* Task statement *
Reproduce all of the data that follows, character for character.

* Records for processing *
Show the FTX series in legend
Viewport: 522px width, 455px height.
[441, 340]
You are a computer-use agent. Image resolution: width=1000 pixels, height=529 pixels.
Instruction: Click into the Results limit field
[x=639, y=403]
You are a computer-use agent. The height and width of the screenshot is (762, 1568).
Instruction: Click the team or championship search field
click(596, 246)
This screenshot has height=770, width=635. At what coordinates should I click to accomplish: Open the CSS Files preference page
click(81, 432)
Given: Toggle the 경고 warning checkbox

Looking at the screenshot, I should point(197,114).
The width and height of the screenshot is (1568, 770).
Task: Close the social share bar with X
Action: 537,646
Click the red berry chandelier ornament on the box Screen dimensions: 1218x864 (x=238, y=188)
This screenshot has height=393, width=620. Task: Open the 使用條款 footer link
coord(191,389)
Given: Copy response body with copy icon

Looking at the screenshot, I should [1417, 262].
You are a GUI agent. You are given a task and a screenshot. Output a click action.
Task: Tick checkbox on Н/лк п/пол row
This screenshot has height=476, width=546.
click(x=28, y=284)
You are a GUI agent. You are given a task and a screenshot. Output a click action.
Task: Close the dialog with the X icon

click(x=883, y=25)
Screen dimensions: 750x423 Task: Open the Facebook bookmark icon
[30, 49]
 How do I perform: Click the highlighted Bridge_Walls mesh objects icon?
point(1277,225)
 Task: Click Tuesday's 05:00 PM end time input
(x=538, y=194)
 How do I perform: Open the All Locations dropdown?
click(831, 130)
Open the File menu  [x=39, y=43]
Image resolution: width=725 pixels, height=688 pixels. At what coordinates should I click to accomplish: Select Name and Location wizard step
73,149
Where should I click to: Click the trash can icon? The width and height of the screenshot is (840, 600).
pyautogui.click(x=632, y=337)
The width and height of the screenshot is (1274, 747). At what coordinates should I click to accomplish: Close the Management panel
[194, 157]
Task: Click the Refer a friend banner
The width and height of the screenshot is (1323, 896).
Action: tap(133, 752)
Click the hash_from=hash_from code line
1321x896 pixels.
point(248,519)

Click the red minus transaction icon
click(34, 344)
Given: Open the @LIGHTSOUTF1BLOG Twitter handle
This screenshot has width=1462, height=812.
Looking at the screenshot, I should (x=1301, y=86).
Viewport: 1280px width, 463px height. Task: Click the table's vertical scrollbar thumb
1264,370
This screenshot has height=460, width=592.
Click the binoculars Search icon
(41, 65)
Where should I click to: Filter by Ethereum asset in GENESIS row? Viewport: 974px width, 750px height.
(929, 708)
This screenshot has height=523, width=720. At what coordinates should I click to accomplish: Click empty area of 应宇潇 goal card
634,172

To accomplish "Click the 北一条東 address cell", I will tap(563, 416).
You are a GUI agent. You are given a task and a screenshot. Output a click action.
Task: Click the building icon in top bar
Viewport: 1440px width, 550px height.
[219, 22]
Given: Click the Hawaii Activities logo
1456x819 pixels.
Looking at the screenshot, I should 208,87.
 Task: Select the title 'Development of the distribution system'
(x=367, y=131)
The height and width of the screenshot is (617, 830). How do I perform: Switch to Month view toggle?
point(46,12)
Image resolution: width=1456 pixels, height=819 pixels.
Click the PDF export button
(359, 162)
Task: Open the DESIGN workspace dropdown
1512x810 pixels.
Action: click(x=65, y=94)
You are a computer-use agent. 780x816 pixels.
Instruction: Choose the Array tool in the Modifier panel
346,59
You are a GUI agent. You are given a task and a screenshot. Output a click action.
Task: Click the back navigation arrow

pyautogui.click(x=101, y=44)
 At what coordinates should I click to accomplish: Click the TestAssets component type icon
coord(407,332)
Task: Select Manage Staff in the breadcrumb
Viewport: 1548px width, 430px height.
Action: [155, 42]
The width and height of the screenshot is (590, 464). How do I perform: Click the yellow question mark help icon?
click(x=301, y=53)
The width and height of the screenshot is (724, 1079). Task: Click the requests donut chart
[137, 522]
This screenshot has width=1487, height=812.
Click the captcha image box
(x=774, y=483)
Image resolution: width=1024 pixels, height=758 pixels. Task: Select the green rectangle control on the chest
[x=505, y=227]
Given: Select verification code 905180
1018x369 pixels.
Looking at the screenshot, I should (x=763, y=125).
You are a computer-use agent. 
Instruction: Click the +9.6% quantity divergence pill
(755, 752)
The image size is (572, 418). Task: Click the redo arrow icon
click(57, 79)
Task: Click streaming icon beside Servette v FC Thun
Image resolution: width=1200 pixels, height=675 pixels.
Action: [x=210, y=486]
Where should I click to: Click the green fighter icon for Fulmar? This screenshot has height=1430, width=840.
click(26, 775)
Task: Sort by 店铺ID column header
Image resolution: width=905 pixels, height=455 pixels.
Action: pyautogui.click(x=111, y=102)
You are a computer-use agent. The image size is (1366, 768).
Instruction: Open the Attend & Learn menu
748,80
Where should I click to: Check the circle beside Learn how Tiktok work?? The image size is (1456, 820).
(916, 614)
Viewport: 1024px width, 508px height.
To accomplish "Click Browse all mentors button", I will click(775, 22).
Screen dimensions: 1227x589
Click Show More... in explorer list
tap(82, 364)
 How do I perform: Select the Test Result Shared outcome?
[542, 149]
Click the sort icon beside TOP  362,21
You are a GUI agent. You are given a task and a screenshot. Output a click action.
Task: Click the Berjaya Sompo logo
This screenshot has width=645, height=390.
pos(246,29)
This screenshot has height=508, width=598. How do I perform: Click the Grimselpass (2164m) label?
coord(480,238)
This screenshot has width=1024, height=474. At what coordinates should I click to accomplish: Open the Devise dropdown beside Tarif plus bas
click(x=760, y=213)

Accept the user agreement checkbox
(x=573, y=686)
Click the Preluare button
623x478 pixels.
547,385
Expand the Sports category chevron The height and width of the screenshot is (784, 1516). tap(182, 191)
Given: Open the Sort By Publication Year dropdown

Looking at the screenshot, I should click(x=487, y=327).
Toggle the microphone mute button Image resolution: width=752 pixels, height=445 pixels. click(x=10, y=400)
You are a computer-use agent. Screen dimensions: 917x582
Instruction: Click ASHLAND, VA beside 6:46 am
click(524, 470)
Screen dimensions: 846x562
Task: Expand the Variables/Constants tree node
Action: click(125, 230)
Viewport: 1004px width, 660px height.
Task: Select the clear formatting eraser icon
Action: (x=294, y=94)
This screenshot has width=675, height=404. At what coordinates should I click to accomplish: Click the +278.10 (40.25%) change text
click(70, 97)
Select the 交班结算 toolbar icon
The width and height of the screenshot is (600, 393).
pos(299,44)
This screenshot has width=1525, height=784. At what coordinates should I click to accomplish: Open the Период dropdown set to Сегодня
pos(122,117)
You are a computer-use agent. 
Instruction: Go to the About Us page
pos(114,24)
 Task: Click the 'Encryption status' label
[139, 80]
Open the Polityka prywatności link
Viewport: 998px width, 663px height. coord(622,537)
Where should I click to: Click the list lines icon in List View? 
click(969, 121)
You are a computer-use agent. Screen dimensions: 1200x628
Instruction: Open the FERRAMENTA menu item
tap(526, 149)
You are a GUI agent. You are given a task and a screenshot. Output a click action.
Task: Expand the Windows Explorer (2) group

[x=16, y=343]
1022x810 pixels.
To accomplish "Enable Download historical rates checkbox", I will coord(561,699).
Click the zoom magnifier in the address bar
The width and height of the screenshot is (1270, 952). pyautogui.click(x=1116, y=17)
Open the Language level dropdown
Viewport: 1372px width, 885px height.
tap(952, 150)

* Task response *
Show the FTX series in legend
Viewport: 522px width, 455px height.
[441, 340]
You are a computer-use agent. Image resolution: width=1000 pixels, height=529 pixels.
Instruction: Click into the Results limit field
[x=639, y=403]
You are a computer-use agent. The height and width of the screenshot is (762, 1568).
Instruction: Click the team or championship search field
click(596, 246)
This screenshot has height=770, width=635. At what coordinates should I click to accomplish: Open the CSS Files preference page
click(81, 432)
Given: Toggle the 경고 warning checkbox

Looking at the screenshot, I should point(197,114).
The width and height of the screenshot is (1568, 770).
Task: Close the social share bar with X
Action: 537,646
Click the red berry chandelier ornament on the box Screen dimensions: 1218x864 (x=238, y=188)
This screenshot has height=393, width=620. Task: Open the 使用條款 footer link
coord(191,389)
Given: Copy response body with copy icon

Looking at the screenshot, I should [1417, 262].
You are a GUI agent. You are given a task and a screenshot. Output a click action.
Task: Tick checkbox on Н/лк п/пол row
This screenshot has height=476, width=546.
click(x=28, y=284)
You are a GUI agent. You are given a task and a screenshot. Output a click action.
Task: Close the dialog with the X icon

click(x=883, y=25)
Screen dimensions: 750x423 Task: Open the Facebook bookmark icon
[30, 49]
 How do I perform: Click the highlighted Bridge_Walls mesh objects icon?
point(1277,225)
 Task: Click Tuesday's 05:00 PM end time input
(x=538, y=194)
 How do I perform: Open the All Locations dropdown?
click(831, 130)
Open the File menu  [x=39, y=43]
Image resolution: width=725 pixels, height=688 pixels. At what coordinates should I click to accomplish: Select Name and Location wizard step
73,149
Where should I click to: Click the trash can icon? The width and height of the screenshot is (840, 600).
pyautogui.click(x=632, y=337)
The width and height of the screenshot is (1274, 747). At what coordinates should I click to accomplish: Close the Management panel
[194, 157]
Task: Click the Refer a friend banner
The width and height of the screenshot is (1323, 896).
Action: tap(133, 752)
Click the hash_from=hash_from code line
1321x896 pixels.
point(248,519)

Click the red minus transaction icon
click(34, 344)
Given: Open the @LIGHTSOUTF1BLOG Twitter handle
This screenshot has width=1462, height=812.
Looking at the screenshot, I should (x=1301, y=86).
Viewport: 1280px width, 463px height. Task: Click the table's vertical scrollbar thumb
1264,370
This screenshot has height=460, width=592.
Click the binoculars Search icon
(41, 65)
Where should I click to: Filter by Ethereum asset in GENESIS row? Viewport: 974px width, 750px height.
(929, 708)
This screenshot has height=523, width=720. At what coordinates should I click to accomplish: Click empty area of 应宇潇 goal card
634,172

To accomplish "Click the 北一条東 address cell", I will tap(563, 416).
You are a GUI agent. You are given a task and a screenshot. Output a click action.
Task: Click the building icon in top bar
Viewport: 1440px width, 550px height.
[219, 22]
Given: Click the Hawaii Activities logo
1456x819 pixels.
Looking at the screenshot, I should 208,87.
 Task: Select the title 'Development of the distribution system'
(x=367, y=131)
The height and width of the screenshot is (617, 830). How do I perform: Switch to Month view toggle?
point(46,12)
Image resolution: width=1456 pixels, height=819 pixels.
Click the PDF export button
(359, 162)
Task: Open the DESIGN workspace dropdown
1512x810 pixels.
Action: click(x=65, y=94)
You are a computer-use agent. 780x816 pixels.
Instruction: Choose the Array tool in the Modifier panel
346,59
You are a GUI agent. You are given a task and a screenshot. Output a click action.
Task: Click the back navigation arrow

pyautogui.click(x=101, y=44)
 At what coordinates should I click to accomplish: Click the TestAssets component type icon
coord(407,332)
Task: Select Manage Staff in the breadcrumb
Viewport: 1548px width, 430px height.
Action: [155, 42]
The width and height of the screenshot is (590, 464). How do I perform: Click the yellow question mark help icon?
click(x=301, y=53)
The width and height of the screenshot is (724, 1079). Task: Click the requests donut chart
[137, 522]
This screenshot has width=1487, height=812.
Click the captcha image box
(x=774, y=483)
Image resolution: width=1024 pixels, height=758 pixels. Task: Select the green rectangle control on the chest
[x=505, y=227]
Given: Select verification code 905180
1018x369 pixels.
Looking at the screenshot, I should (x=763, y=125).
You are a computer-use agent. 
Instruction: Click the +9.6% quantity divergence pill
(755, 752)
The image size is (572, 418). Task: Click the redo arrow icon
click(57, 79)
Task: Click streaming icon beside Servette v FC Thun
Image resolution: width=1200 pixels, height=675 pixels.
Action: [x=210, y=486]
Where should I click to: Click the green fighter icon for Fulmar? This screenshot has height=1430, width=840.
click(26, 775)
Task: Sort by 店铺ID column header
Image resolution: width=905 pixels, height=455 pixels.
Action: pyautogui.click(x=111, y=102)
You are a computer-use agent. The image size is (1366, 768).
Instruction: Open the Attend & Learn menu
748,80
Where should I click to: Check the circle beside Learn how Tiktok work?? The image size is (1456, 820).
(916, 614)
Viewport: 1024px width, 508px height.
To accomplish "Click Browse all mentors button", I will click(775, 22).
Screen dimensions: 1227x589
Click Show More... in explorer list
tap(82, 364)
 How do I perform: Select the Test Result Shared outcome?
[542, 149]
Click the sort icon beside TOP  362,21
You are a GUI agent. You are given a task and a screenshot. Output a click action.
Task: Click the Berjaya Sompo logo
This screenshot has width=645, height=390.
pos(246,29)
This screenshot has height=508, width=598. How do I perform: Click the Grimselpass (2164m) label?
coord(480,238)
This screenshot has width=1024, height=474. At what coordinates should I click to accomplish: Open the Devise dropdown beside Tarif plus bas
click(x=760, y=213)

Accept the user agreement checkbox
(x=573, y=686)
Click the Preluare button
623x478 pixels.
547,385
Expand the Sports category chevron The height and width of the screenshot is (784, 1516). tap(182, 191)
Given: Open the Sort By Publication Year dropdown

Looking at the screenshot, I should click(x=487, y=327).
Toggle the microphone mute button Image resolution: width=752 pixels, height=445 pixels. click(x=10, y=400)
You are a computer-use agent. Screen dimensions: 917x582
Instruction: Click ASHLAND, VA beside 6:46 am
click(524, 470)
Screen dimensions: 846x562
Task: Expand the Variables/Constants tree node
Action: click(125, 230)
Viewport: 1004px width, 660px height.
Task: Select the clear formatting eraser icon
Action: (x=294, y=94)
This screenshot has width=675, height=404. At what coordinates should I click to accomplish: Click the +278.10 (40.25%) change text
click(70, 97)
Select the 交班结算 toolbar icon
The width and height of the screenshot is (600, 393).
pos(299,44)
This screenshot has width=1525, height=784. At what coordinates should I click to accomplish: Open the Период dropdown set to Сегодня
pos(122,117)
You are a computer-use agent. 
Instruction: Go to the About Us page
pos(114,24)
 Task: Click the 'Encryption status' label
[139, 80]
Open the Polityka prywatności link
Viewport: 998px width, 663px height. coord(622,537)
Where should I click to: Click the list lines icon in List View? 
click(969, 121)
You are a computer-use agent. Screen dimensions: 1200x628
Instruction: Open the FERRAMENTA menu item
tap(526, 149)
You are a GUI agent. You are given a task and a screenshot. Output a click action.
Task: Expand the Windows Explorer (2) group

[x=16, y=343]
1022x810 pixels.
To accomplish "Enable Download historical rates checkbox", I will coord(561,699).
Click the zoom magnifier in the address bar
The width and height of the screenshot is (1270, 952). pyautogui.click(x=1116, y=17)
Open the Language level dropdown
Viewport: 1372px width, 885px height.
tap(952, 150)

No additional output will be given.